I run the script below using mpirun -n 40 python script.py
. The aim is to parallelize the function func. What happens here is that the pool of 40 "workers" is split into 5 blocks of 8 "workers" (Each block with its own color ofcourse).
I generate arguments (gen_args) for each block and flatten these to a 1D numpy array. Then I use ScatterV, to scatter this flattened array to the "workers" in one block. The scattered value is caught in the variable recv_args.
Everything works well (based on the print outputs I've seen), except for the block_comm.Scatterv([send_data,counts,displacement, MPI.DOUBLE], recv_args, root=0)
Somehow it sets all the array elements of recv_args (in all ranks) to zero (Keep in mind, they are ones initially in all ranks)
What am I missing here?
Here is the MCVE:
import numpy as np
from mpi4py import MPI
def func(arg1, arg2,arg3):
return arg1+arg2+arg3
def gen_args(const, n_iter): #More complicated ofcourse in reality
return const*np.arange(n_iter*3).reshape((n_iter,3))

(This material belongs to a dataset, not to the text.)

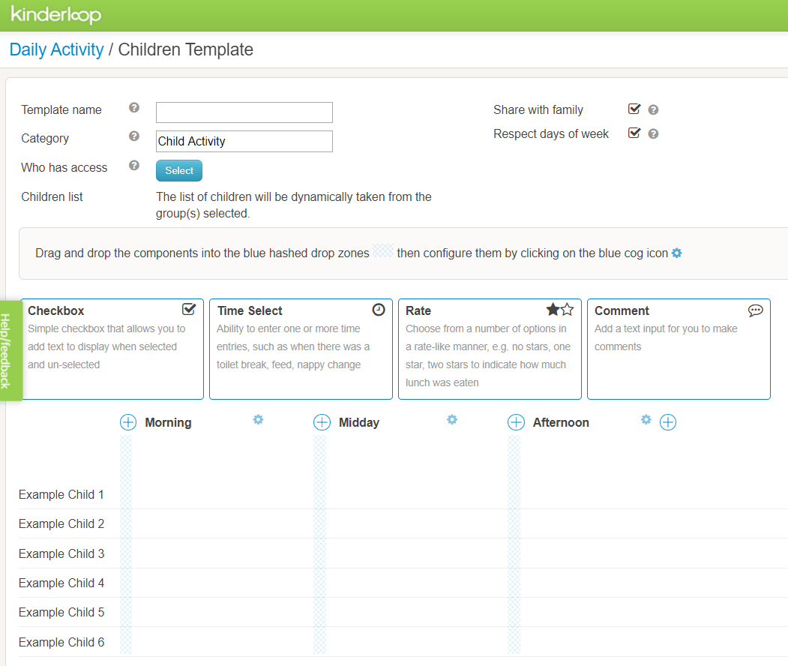Click the plus icon beside Midday
Image resolution: width=788 pixels, height=666 pixels.
click(322, 422)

if __name__ == '__main__':
world_comm = MPI.COMM_WORLD
world_size = world_comm.Get_size() # normally 40
world_rank = world_comm.Get_rank()
block_size = 8
blocks = int(world_size/block_size)
color = int(world_rank/block_size)
key = int(world_rank%block_size)
block_comm = world_comm.Split(color,key)
#Effectively world_comm (size=40) is now split in 5 blocks of size=8
block_rank = block_comm.Get_rank()
print("WORLD RANK/SIZE: {}/{} \t BLOCK RANK/SIZE: {}/{}".format(world_rank, world_size, block_rank, block_size))
recv_args= np.ones(3)
counts = tuple(np.ones(block_size)*3)
displacement = tuple(np.arange(block_size)*3)
if block_rank==0:
send_data = gen_args(color, block_size).flatten()
print(send_data)
else:
send_data = None
block_comm.Scatterv([send_data,counts,displacement, MPI.DOUBLE], recv_args, root=0)
print(block_rank,recv_args)